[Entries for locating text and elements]
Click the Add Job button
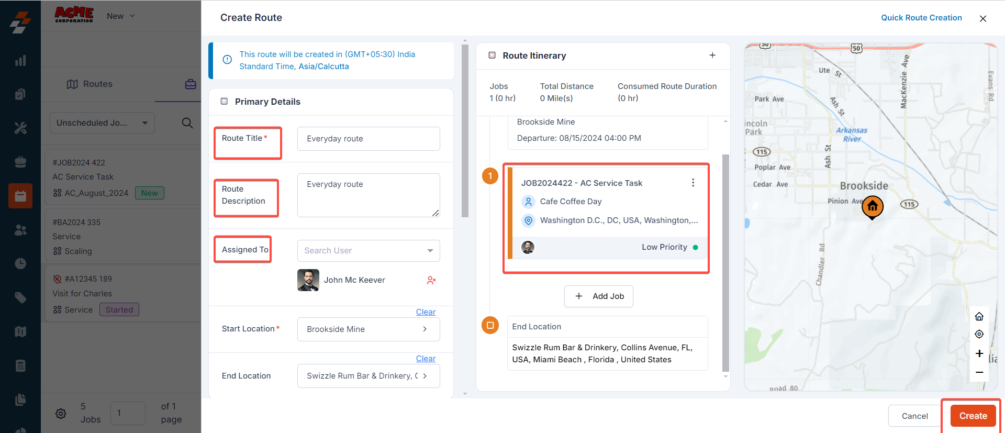 pos(598,296)
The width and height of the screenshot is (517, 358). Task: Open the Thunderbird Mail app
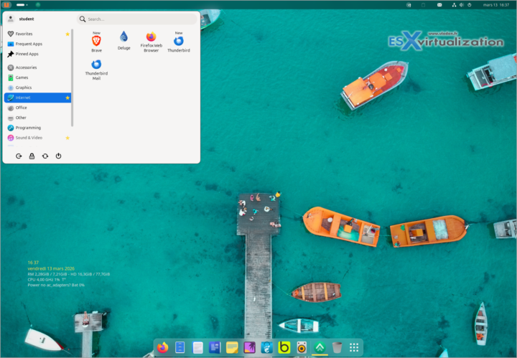[96, 67]
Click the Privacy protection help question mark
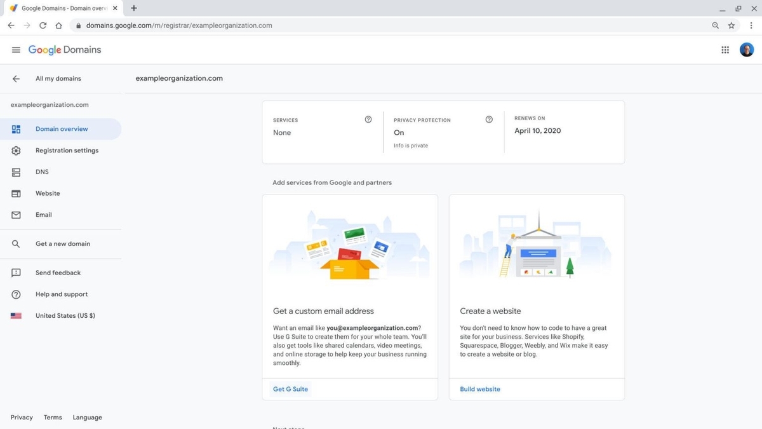 click(x=489, y=119)
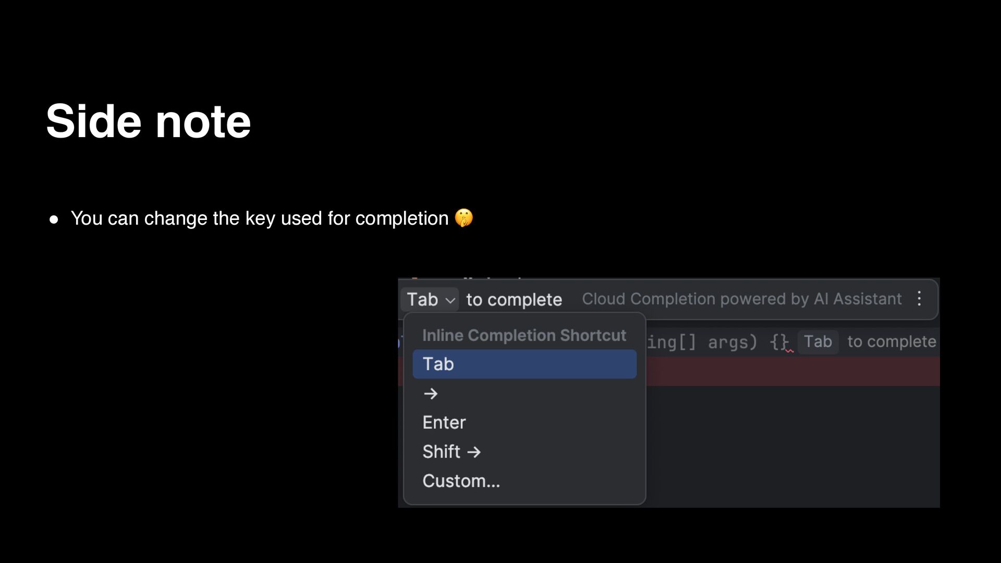Click the inline Tab hint after code
The image size is (1001, 563).
(x=817, y=342)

● **Task goal**
Rewrite the part of the data that opens with the line containing "The width and" and runs through the end, changing "question mark" to "info icon" and leaving everything else as it is. Omit the pictures from your answer.

● **Solution to this exercise**
The width and height of the screenshot is (517, 358). Task: Open the Thunderbird Mail app
[96, 67]
Click the Privacy protection help info icon
 click(x=489, y=119)
Click the inline Tab hint after code
The image size is (1001, 563).
(x=817, y=342)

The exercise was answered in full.